Em 1995, o Conselho de segurança da ONU designou um "Alto Representante" mandatado peara garantir a paz e a estabilidade. Teoricamente, pode demitir eleitos e intervir na legislação, mas há vários que não utiliza estes poderes.
A dissolução desta função, admitida desde 2007, tem sido sucessivamente adiada.
No final de setembro, a embaixada dos Estados Unidos em Sarajevo rejeitou as acusações dos líderes nacionalistas sérvios sobre uma alegada interferência de Washington nas eleições do próximo domingo.

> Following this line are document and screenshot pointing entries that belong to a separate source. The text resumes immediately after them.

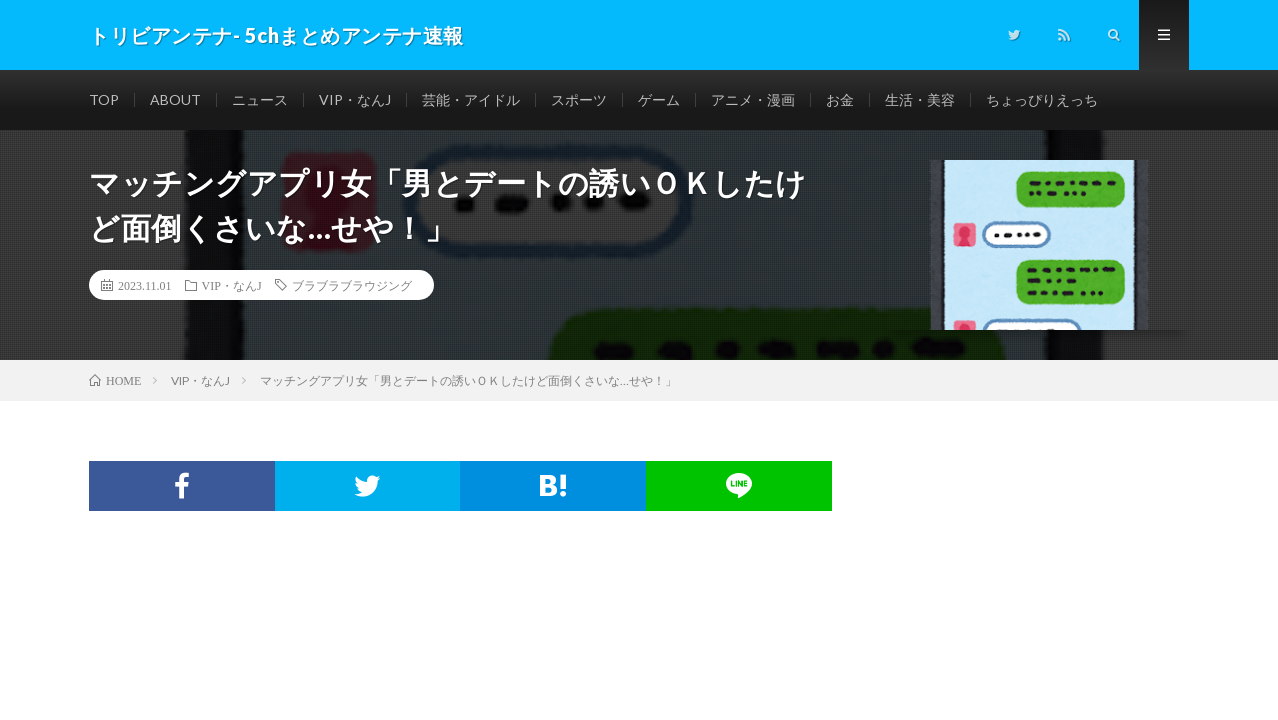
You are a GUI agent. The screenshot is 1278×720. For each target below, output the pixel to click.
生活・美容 (920, 99)
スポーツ (579, 99)
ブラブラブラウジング (352, 285)
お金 (840, 99)
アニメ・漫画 (753, 99)
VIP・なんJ (355, 99)
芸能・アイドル (471, 99)
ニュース (260, 99)
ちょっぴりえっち (1042, 99)
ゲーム (659, 99)
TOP (104, 99)
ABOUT (175, 99)
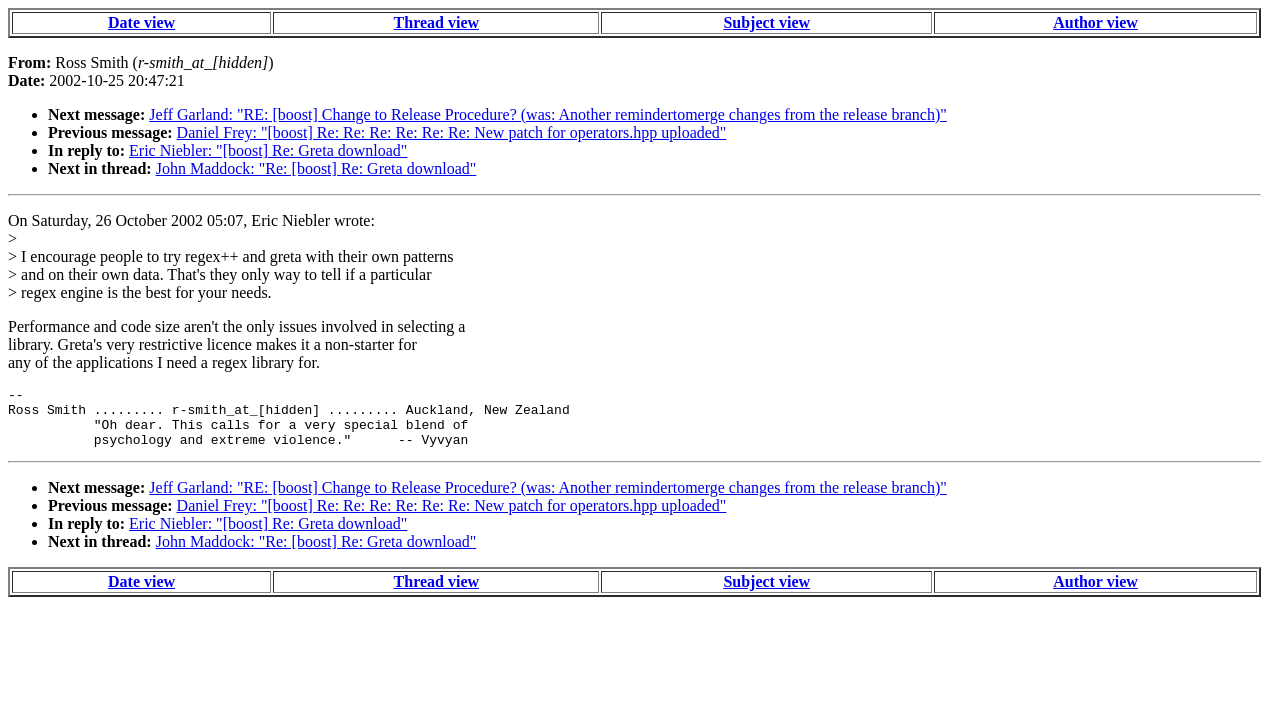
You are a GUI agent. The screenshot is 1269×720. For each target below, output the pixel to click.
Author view (1095, 22)
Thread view (436, 22)
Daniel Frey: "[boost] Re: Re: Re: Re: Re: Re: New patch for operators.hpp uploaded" (452, 132)
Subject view (766, 22)
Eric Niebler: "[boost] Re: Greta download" (268, 150)
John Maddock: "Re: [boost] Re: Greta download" (316, 168)
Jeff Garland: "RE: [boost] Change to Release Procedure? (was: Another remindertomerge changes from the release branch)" (548, 114)
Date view (141, 22)
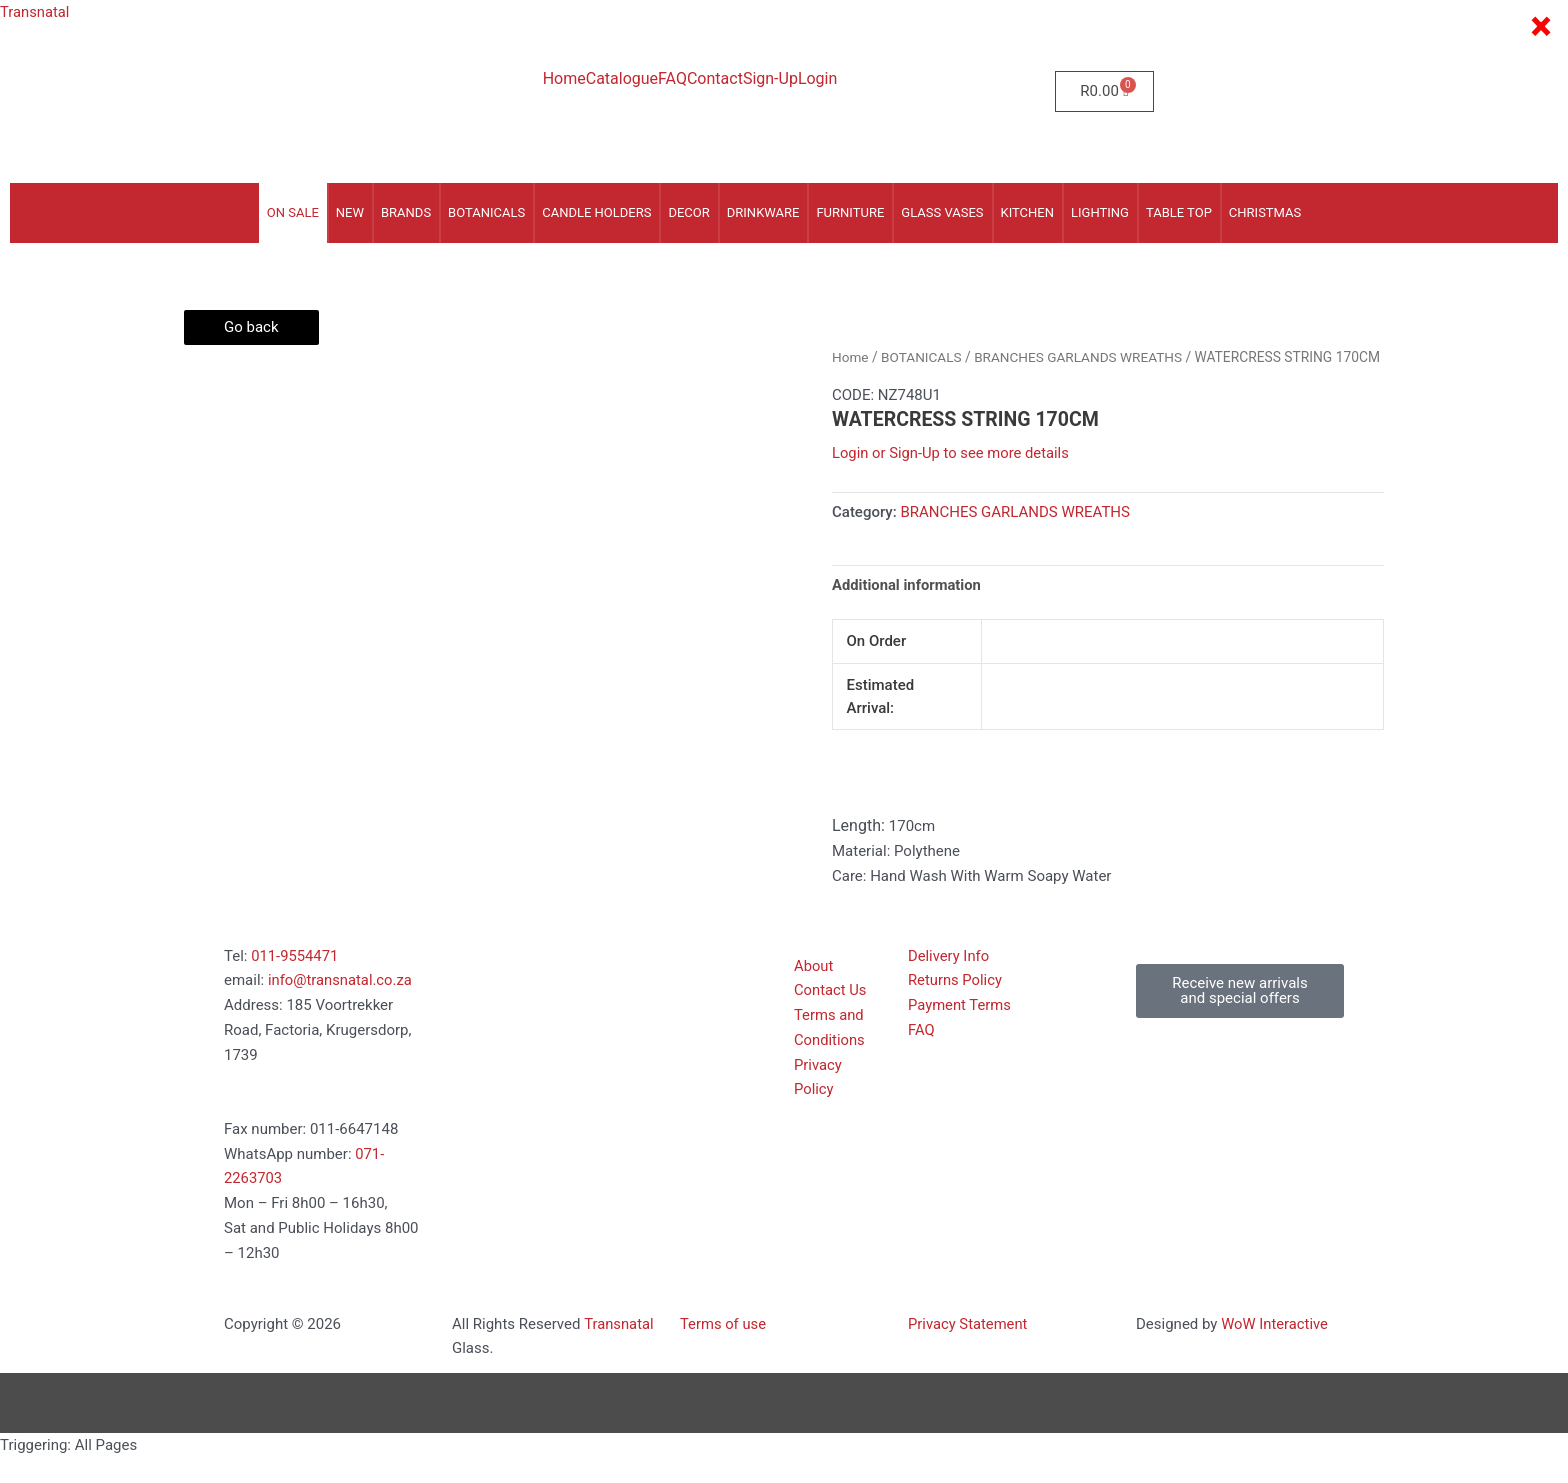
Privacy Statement (968, 1349)
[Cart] (1104, 91)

Milorad Dodik, considerado "pró-Rússia", acusou os EUA e o Reino Unido de apoiarem os seus opositores e influenciarem os resultados eleitorais, encarados pelos círculos internacionais como um momento decisivo sobre a eventual perspetiva de uma adesão da Bósnia à UE e NATO.
Para além da complexa e volátil situação interna, a Bósnia-Herzegovina, e toda esta região dos Balcãs, permanecem alvo dos interesses geopolíticos das potências rivais envolvidas nesta região da Europa.